At each time point, cells were collected and stained with propidium iodide (PI, Sigma-Aldrich). Briefly, cells were harvested by treatment with trypsin or hyaluronidase in the case of the 2D or 3D system, respectively. Cells were collected and washed with PBS by centrifugation at 1000 × g. Collected cells were fixed with cold 70% ethanol for at least 10 min and washed with PBS three times. Fixed cells were resuspended in 200 μL of PBS containing 100 μg mL−1 of RNase A (Thermo ScientificTM, Lithuania, EU) and 10 μL of PI solution (1 mg mL−1), and the cell suspensions were then held for 15 min in the dark at room temperature. The DNA content of individual cells was examined by flow cytometry (BD AccuriTM C6, BD Biosciences, San Jose, CA).

Apoptosis assay

FITC Annexin V and PI double labeling was used to determine the apoptosis-inducing effect of the cell cycle arrest at the G1 phase. Briefly, cells were harvested by treatment with trypsin 24 and 48 h after 2D arrest or with hyaluronidase 1 h after 3D primed arrest. Collected cells were resuspended in 100 μL of 1 × Annexin V binding buffer (BioLegend, San Diego, CA). Then, 5 μL of FITC Annexin V (100 μg mL−1, BioLegend, San Diego, CA) and 5 μL of PI solution (1 mg mL−1, Sigma-Aldrich) were added to the cells. Fifteen minutes after incubation in the dark at room temperature, the stained cells were washed with PBS three times. The percentage of apoptotic cells was measured by flow cytometry (BD AccuriTM C6, BD Biosciences).

Gene expression analysis

To confirm cyclin D1 gene expression, the total cellular RNA was extracted using TRizol (Ambion) reagent.
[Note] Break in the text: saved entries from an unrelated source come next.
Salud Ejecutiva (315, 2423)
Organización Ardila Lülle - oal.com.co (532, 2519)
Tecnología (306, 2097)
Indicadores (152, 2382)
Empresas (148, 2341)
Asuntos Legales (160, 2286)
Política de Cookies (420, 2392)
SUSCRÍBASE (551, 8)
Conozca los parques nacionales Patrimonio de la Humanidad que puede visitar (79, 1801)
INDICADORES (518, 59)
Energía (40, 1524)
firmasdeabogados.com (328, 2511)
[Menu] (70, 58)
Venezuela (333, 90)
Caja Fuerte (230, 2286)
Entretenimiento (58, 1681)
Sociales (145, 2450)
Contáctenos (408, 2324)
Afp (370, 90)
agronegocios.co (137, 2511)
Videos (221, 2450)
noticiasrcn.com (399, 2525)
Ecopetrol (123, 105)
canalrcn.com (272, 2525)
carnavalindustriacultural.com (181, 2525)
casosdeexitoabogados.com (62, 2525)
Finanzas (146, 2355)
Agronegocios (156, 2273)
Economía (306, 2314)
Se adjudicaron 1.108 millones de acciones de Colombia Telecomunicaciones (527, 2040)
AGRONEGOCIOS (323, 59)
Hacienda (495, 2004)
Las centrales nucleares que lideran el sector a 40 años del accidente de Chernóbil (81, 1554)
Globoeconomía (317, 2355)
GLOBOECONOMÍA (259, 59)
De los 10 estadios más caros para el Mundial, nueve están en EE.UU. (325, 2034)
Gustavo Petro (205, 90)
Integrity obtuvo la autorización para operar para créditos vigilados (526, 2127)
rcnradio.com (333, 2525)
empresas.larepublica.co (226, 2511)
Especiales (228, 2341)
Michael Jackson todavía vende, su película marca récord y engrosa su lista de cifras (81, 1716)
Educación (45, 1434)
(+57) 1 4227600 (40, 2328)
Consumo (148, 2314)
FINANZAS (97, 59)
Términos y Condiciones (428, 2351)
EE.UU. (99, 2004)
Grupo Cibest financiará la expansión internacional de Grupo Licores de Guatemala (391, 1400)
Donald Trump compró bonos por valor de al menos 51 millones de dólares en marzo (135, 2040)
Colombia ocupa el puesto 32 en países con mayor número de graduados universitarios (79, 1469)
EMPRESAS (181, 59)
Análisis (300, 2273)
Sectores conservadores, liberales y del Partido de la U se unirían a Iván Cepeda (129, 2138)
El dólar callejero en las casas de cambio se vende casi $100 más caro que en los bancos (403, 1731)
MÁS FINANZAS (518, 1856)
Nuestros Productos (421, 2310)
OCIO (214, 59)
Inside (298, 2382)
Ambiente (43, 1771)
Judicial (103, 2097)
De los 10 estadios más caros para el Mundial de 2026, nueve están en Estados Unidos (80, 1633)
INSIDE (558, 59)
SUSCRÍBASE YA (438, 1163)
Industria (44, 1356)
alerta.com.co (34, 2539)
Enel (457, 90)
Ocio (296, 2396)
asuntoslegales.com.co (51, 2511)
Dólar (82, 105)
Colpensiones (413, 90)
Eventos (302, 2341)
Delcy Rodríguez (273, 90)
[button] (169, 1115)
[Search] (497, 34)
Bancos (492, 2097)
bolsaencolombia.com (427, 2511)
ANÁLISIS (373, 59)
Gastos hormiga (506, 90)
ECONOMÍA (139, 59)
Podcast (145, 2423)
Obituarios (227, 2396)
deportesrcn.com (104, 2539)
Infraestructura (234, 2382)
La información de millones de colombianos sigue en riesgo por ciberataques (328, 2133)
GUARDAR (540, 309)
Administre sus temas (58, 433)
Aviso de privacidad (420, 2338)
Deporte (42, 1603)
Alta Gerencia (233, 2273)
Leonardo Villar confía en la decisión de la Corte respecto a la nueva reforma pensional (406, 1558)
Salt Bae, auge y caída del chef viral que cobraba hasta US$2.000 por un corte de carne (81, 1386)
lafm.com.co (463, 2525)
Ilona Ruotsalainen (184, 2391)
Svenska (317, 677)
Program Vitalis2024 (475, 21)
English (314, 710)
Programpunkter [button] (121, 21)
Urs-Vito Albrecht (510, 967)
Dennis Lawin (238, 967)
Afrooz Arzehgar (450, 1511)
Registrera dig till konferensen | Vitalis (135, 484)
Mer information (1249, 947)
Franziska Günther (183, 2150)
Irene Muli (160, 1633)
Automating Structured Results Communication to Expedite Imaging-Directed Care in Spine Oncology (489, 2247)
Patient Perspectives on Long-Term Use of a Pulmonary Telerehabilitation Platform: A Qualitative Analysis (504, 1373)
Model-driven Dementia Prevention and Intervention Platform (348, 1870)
PrimeScript RT Reagent Kit (Perfect Real Time, TAKARA) was used to synthesize complementary DNA from 1 μg of the total RNA. For quantification of gene expression level, qRT-PCR was performed using Power SYBER Green PCR Master Mix (Applied Biosystems) with a StepOnePlus Real-Time PCR System (Applies Biosystems). The PCR condition was 40 cycles at 95 °C for 15 min and 60 °C for 1 min, and the melting curve stage was 95 °C for 15 min and 60 °C for 1 min. The PCR primer sequences are shown in Supplementary Table S1. Target gene expression was normalized to the 18 s (housekeeping gene) gene for quantification.

Statistical analysis

All statistical analyses were implemented with Graphpad prism ver. 5.0 (Graphpad software, San Diego, CA). One-way ANOVAs with Tukey’s multiple comparison posttest were implemented to compare the samples. Statistical significance was set at p < 0.05.